– Tak jak zapowiedzieliśmy, będziemy zwracali uwagę na ten wątek. Jednak dziś nie jesteśmy w stanie potwierdzić lub zaprzeczyć, że takie zapisy są stosowane, gdyż nie otrzymaliśmy jeszcze wzorców umownych do analizy. Jak tylko je otrzymamy, oczywiście będziemy zwracali uwagę na sygnały klientów dotyczące modyfikacji innych warunków umownych niż wynikające z odroczenia płatności – mówi Izabela Dąbrowska-Antoniak, dyrektor wydziału klienta rynku bankowo-kapitałowego w Biurze Rzecznika Finansowego.

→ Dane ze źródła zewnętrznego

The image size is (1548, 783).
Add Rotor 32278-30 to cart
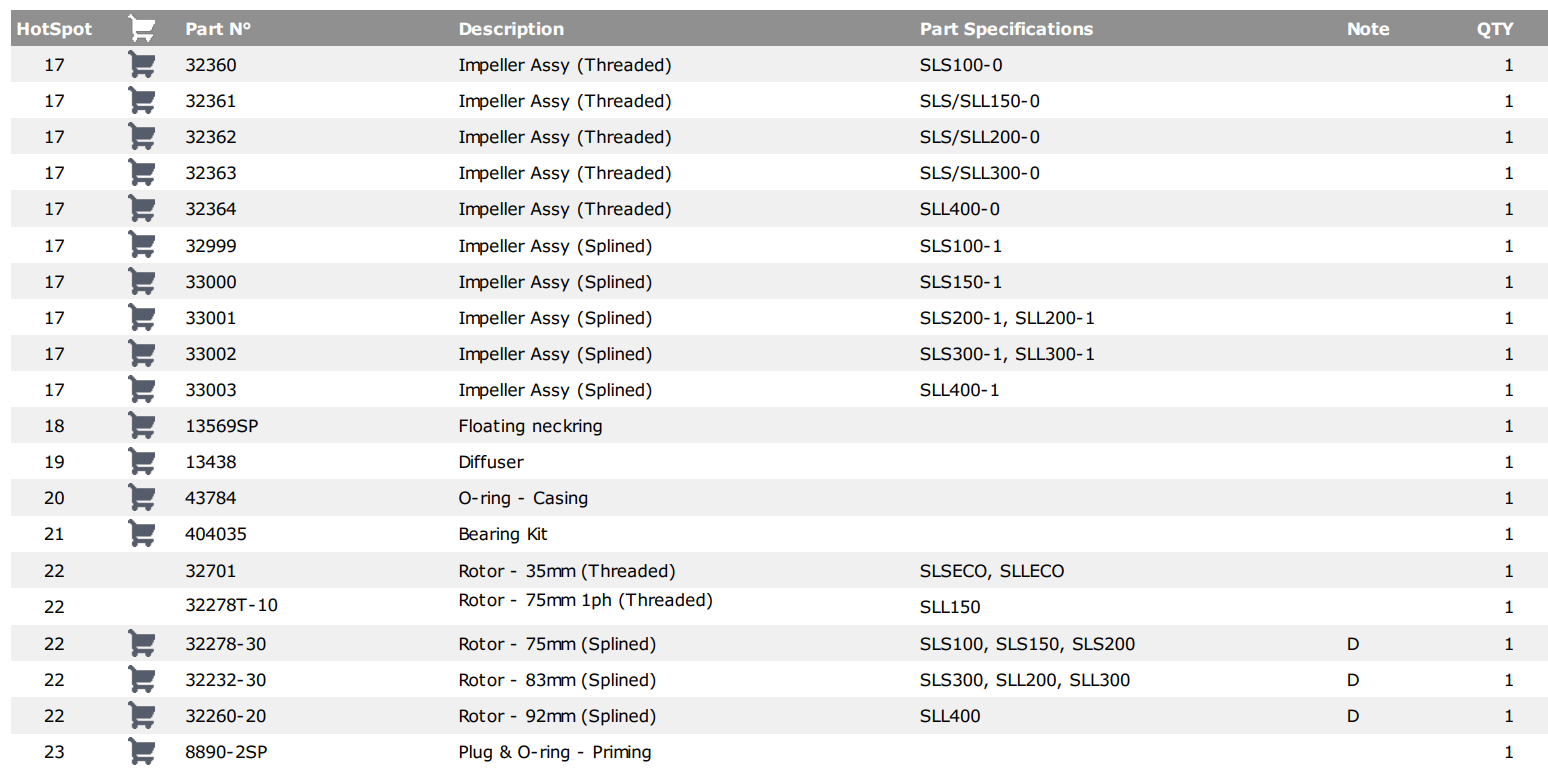[x=142, y=644]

Dodaje, że w razie dostrzeżenia takiej praktyki instytucja ta będzie nie tylko informowała opinię publiczną, ale też podejmie odpowiednie działania związane z podejrzeniem naruszenia zbiorowych interesów konsumentów.

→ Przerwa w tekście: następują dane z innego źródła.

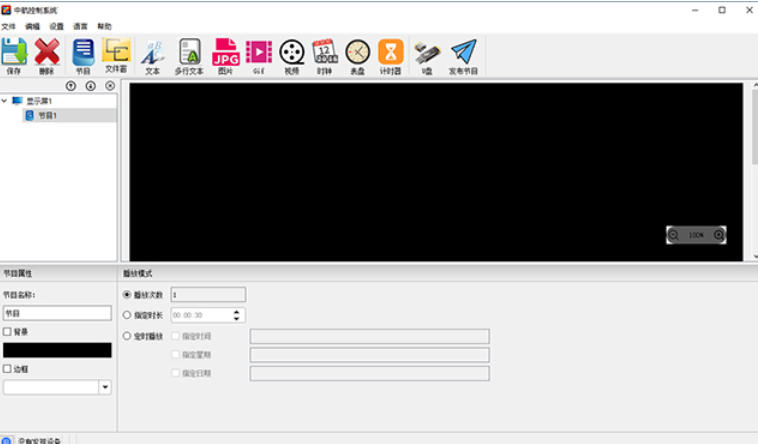Add a Timer (计时器) hourglass element

(x=391, y=55)
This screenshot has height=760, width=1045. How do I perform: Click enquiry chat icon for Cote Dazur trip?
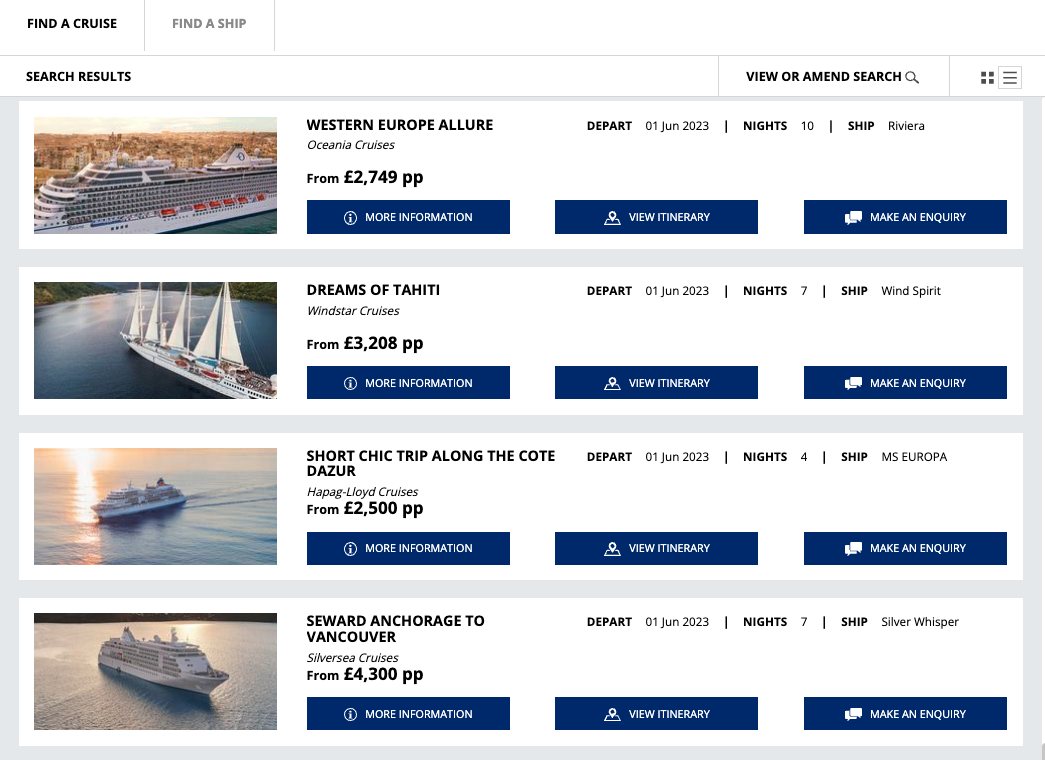tap(853, 548)
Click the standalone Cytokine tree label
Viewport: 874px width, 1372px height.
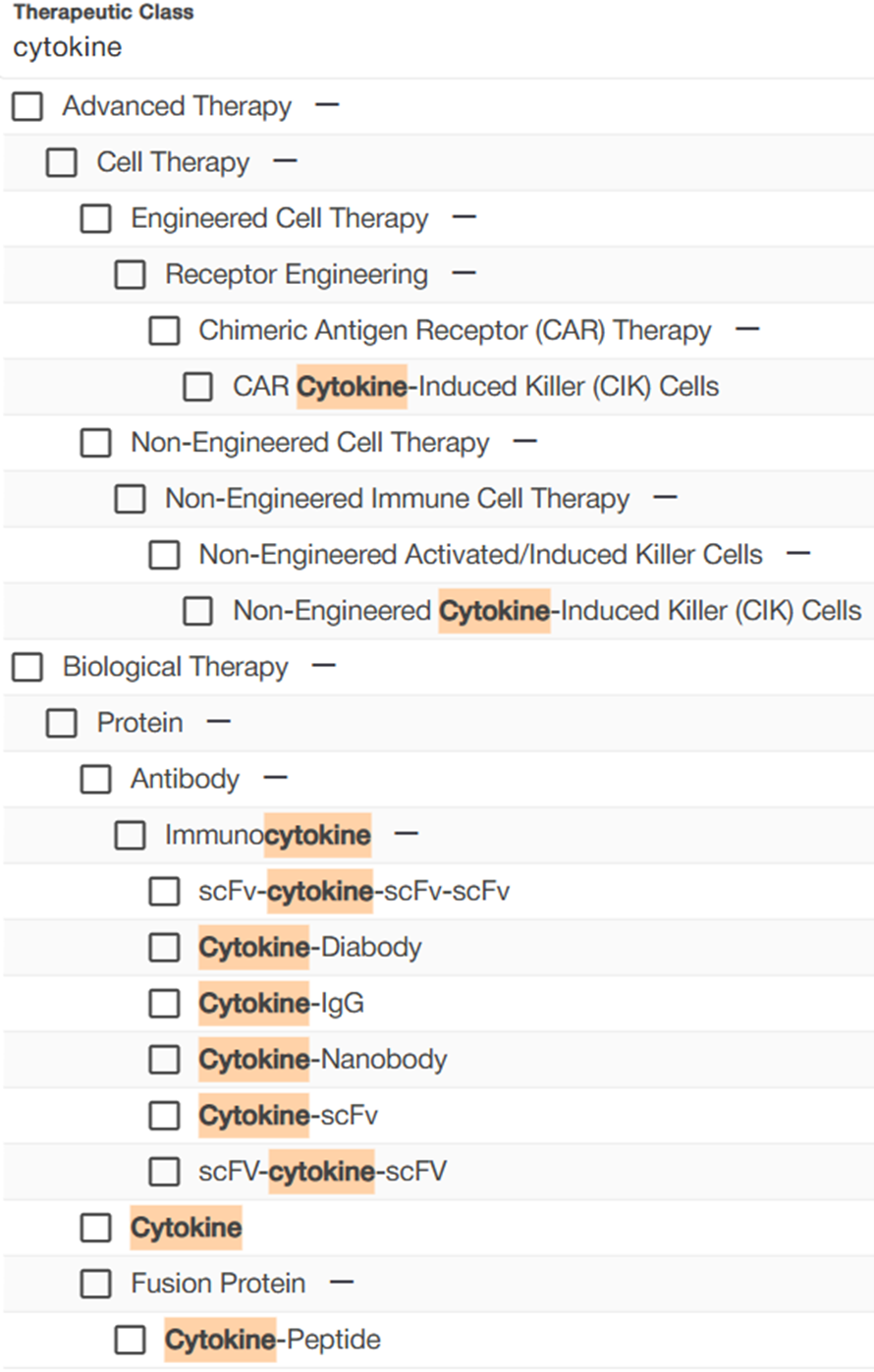(186, 1228)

Czytaj także: Rzecznik Finansowy prześwietli wakacje kredytowe
Z naszego przeglądu ofert banków wynika, że wspomniane zapisy dotyczące wakacji kredytowych znajdują się m.in. we wnioskach Santander Banku Polska (potwierdzenie wysokości zadłużenia z tytułu kredytu „wynikającej z dotychczasowej obsługi kredytu wg stanu na dzień złożenia wniosku") czy BNP Paribas Banku Polska („prośba o podanie aktualnej wartości zadłużenia"). Nie ma ich m.in. w PKO BP, mBanku, Millennium, Getin Noble czy Raiffeisenie. – Nie można przesądzić, że zawarcie takiego aneksu pozbawi kredytobiorców możliwości dochodzenia roszczeń na drodze sądowej. Może utrudnić lub nieco skomplikować przebieg postępowania, gdyż będzie to dodatkowy argument dla banku. Jednakże nie możemy kategorycznie powiedzieć, że pozbawia to kredytobiorcę możliwości dochodzenia swoich roszczeń – zwraca uwagę radca prawny Wojciech Bochenek z Kancelarii Bochenek i Wspólnicy, który specjalizuje się w sprawach frankowych.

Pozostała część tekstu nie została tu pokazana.